Les gigantesques vagues se fracassaient sur la roche abrupte de l'immense falaise d'où se trouvaient les deux elfes, les fonds marins au-dessous d'eux ne laissaient paraître que d'épaisses masses d'algues verdâtres, dansant au gré des flots gris telle l'argent. Une mort certaine attendrait quiconque aurait eu la folie de sauter vers les profondeurs de l'océan sans fin déchainé. Contre toute attente, ce spectacle fit décrocher à la démente le même sourire qu'aurait eu une enfant devant un spectacle enchanteur, mais c'est d'une voix presque inhumaine saturée par une haine à peine contenue qu'elle s'adressa à son serviteur.

"L'homme est un être cruel de nature, il cherchera toujours à trahir et à profiter des siens pour son propre profit. Ces êtres sont ingrats, changeants, simulateurs et dissimulateurs, ils sont lâches devant le danger, cupides devant le gain. Lorsque tu contribues à leur bien, ils sont tout à toi, ils t’offrent leur sang, ce qu’ils possèdent mais uniquement lorsque le danger est loin. Mais lorsqu’il se rapproche, ils font volte-face et montrent enfin au grand jour toute la noirceur qu'ils avaient si brillamment dissimulée... si ... brillamment dissimulée.
- Ma Bien-Aim...
- Vois-tu maintenant pourquoi je suis certaine qu'ils ne remarqueront même pas ma présence sur cette misérable terre? Ils seront bien trop absorbés à répandre la mort sur ce continent sous le prétexte de cette guerre dérisoire qui comble tant leurs bas instincts, car c'est la seule chose qu'ils savent faire.
- Oui ma Bien-Aimée, il ne sera désormais nul futilité qui embrumera mon esprit qui vous est passionnément et irrévocablement dévoué.
- J'y veillerais mon cher centurion, j'y veillerais... Maintenant faites signe à mes navires de commencer à larguer les amarres et de lever leurs voiles, vous avez perdu suffisamment de temps."

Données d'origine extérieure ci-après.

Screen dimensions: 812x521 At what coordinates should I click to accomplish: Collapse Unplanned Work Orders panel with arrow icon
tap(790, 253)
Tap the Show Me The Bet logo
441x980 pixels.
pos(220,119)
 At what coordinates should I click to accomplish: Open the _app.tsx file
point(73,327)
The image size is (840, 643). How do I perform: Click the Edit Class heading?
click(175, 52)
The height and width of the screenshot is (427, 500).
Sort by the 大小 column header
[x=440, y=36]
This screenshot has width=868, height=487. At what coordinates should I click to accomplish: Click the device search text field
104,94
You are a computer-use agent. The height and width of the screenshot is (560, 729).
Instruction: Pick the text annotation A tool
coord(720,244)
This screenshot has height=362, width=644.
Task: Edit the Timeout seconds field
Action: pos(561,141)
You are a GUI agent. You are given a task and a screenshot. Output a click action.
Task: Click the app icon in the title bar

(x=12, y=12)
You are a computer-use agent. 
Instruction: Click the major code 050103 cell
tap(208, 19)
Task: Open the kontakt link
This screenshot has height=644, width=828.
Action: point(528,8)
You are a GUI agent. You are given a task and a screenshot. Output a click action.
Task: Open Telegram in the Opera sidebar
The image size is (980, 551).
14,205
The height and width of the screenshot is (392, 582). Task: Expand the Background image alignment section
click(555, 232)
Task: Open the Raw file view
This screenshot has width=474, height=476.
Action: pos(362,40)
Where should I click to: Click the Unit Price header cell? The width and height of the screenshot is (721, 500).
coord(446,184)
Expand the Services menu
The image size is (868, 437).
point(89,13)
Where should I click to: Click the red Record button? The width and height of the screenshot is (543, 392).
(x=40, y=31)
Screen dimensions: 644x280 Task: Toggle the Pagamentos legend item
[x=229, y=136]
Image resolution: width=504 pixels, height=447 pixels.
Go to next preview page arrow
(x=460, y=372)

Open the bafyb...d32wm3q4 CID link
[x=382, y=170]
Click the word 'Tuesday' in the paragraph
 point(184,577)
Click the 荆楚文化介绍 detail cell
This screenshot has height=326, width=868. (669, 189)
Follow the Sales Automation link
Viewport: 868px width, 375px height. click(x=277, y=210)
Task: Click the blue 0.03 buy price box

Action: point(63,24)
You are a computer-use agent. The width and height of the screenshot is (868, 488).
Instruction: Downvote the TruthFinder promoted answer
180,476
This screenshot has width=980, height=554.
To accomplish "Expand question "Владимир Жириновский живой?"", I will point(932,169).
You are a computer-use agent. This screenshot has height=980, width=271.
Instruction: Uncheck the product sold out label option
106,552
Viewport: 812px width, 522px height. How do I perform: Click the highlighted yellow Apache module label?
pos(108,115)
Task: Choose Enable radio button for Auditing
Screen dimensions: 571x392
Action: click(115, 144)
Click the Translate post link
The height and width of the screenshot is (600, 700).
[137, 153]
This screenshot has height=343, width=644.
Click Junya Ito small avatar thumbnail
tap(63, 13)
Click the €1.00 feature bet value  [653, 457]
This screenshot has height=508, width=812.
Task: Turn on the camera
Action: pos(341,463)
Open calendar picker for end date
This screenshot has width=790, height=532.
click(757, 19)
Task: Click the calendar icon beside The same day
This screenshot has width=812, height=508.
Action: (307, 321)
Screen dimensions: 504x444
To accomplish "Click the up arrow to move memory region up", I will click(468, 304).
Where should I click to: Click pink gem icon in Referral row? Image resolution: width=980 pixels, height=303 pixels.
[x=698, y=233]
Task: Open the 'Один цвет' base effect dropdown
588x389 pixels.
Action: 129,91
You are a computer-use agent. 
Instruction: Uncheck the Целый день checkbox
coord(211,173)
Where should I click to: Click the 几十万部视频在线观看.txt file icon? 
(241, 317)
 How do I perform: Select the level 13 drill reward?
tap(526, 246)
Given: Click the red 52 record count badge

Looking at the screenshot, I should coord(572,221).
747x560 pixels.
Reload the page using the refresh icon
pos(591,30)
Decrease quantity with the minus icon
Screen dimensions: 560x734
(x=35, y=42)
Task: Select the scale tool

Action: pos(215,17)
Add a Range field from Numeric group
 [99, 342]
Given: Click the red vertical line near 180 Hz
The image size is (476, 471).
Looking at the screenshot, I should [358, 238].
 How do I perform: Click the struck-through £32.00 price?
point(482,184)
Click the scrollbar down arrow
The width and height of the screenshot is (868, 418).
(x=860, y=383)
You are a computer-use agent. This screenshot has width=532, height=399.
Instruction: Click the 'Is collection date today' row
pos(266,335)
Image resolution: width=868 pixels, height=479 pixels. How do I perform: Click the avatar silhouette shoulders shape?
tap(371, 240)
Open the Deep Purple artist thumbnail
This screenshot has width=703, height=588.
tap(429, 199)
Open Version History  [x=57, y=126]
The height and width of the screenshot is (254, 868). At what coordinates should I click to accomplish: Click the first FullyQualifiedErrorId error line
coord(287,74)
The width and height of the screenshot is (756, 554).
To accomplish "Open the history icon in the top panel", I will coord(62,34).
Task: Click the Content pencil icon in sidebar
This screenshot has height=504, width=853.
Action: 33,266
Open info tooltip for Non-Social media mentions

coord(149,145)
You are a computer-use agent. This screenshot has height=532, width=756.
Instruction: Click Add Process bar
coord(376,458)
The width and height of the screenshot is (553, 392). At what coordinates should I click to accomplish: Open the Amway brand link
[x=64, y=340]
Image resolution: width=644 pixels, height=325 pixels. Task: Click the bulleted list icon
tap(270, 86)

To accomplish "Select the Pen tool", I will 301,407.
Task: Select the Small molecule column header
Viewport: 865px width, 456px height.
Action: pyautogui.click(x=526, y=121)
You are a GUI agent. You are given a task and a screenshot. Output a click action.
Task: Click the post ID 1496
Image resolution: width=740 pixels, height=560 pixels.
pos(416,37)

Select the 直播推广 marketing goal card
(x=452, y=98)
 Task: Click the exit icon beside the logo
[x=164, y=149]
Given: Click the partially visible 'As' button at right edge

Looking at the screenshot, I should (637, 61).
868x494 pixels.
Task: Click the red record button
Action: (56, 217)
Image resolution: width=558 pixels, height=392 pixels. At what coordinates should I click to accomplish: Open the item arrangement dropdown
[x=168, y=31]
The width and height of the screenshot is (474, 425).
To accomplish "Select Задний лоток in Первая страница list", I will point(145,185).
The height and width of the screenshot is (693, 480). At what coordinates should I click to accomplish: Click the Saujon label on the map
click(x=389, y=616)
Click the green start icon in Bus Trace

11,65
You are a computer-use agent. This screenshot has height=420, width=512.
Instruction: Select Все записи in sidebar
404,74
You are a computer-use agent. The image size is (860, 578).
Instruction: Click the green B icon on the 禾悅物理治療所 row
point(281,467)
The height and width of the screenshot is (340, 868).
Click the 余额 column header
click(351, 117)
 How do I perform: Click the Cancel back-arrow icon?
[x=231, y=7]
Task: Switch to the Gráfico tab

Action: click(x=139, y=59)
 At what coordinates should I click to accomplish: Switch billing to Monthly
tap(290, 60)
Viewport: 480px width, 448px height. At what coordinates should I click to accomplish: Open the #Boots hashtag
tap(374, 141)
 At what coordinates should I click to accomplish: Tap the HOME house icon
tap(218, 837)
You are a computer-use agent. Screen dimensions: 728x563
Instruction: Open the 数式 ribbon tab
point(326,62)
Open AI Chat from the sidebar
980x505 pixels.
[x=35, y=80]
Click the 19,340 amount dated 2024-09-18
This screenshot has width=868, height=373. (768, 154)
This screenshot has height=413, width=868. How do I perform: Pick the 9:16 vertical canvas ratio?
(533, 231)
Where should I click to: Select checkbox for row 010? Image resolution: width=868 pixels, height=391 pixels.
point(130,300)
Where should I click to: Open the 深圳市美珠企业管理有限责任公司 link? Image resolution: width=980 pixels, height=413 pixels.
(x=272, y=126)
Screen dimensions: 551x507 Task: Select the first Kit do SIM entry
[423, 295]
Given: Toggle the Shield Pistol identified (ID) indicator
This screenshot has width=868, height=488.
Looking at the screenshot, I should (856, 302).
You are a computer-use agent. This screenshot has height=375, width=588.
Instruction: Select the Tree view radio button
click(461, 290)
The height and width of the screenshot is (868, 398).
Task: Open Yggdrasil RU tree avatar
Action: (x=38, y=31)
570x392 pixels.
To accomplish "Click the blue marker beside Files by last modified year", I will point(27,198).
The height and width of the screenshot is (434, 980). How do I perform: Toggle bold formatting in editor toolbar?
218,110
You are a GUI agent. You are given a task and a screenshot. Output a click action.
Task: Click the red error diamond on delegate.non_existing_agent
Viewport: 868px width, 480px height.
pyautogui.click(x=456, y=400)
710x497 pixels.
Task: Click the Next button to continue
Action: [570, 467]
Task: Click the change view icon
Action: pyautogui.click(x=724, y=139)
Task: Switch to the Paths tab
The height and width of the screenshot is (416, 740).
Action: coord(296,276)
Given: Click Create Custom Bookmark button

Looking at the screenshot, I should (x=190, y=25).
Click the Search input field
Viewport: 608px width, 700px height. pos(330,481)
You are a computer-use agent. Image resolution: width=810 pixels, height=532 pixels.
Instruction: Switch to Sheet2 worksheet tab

Le Gangre'elfe s'inclina alors élégamment devant sa Bien-Aiméee tandis qu'au même instant, au loin, un énorme son sourd ressemblant au bruit d'une gigantesque porte que l'on ouvrait se fit entendre. Une fois le vacarme stoppé, et sous la froide clarté de la pleine lune qui trônait haut dans le ciel nocturne, Darla fixa de ses yeux d'émeraude deux immenses bateaux thalassiens aux voiles noires ébène, tous deux marquées d'un majestueux phénix rouge écarlate à deux têtes. Les navires étaient apparus depuis une étrange crique taillée à même la roche dans une curieuse falaise bleutée faisant face aux deux elfes, ces derniers apercevaient de leur visions perçantes de minuscules silhouettes d'hommes à bord des vaisseaux qu'ils préparaient pour le grand voyage qui les mèneraient vers une terre depuis longtemps oubliée.

"Au coucher du soleil lorsque mourra la septième radiance vermeille, répéta-t-elle de sa voix envoutante en observant les navires se regrouper devant la sortie de la baie qui menait à l'océan infini. Une fois arrivés sur cette terre où exulte la magie noire vous passerez à la seconde phase du plan.
- Oui, enivrant éclat de l'au-delà, votre implacable volonté sera faite. Comme il fut prédit nous voguerons vers cet antique continent pour y semer les graines infernales de votre grand dessin, tel il fut prédit et tel il sera."

Sur ces derniers mots, le Gangre'elfe s'inclina de nouveau devant sa déesse bien-aimée, avant de se ruer prestement vers le précipice où il se jeta à corps perdu vers les abysses marins. Tombant en chute libre, il se rapprochait à une vitesse alarmante des eaux déchainées qui allaient inévitablement le dévorer, ce fut alors qu'au tout dernier moment, qu'il déploya dans l’obscurité de la nuit ses deux immenses ailes d'un noir corbeau et prit avec aisance, son envol en direction du plus imposant des deux navires qui patientaient à la sortie de la crique. Que la volonté de la bien-aimée soit faite, murmura-t-il.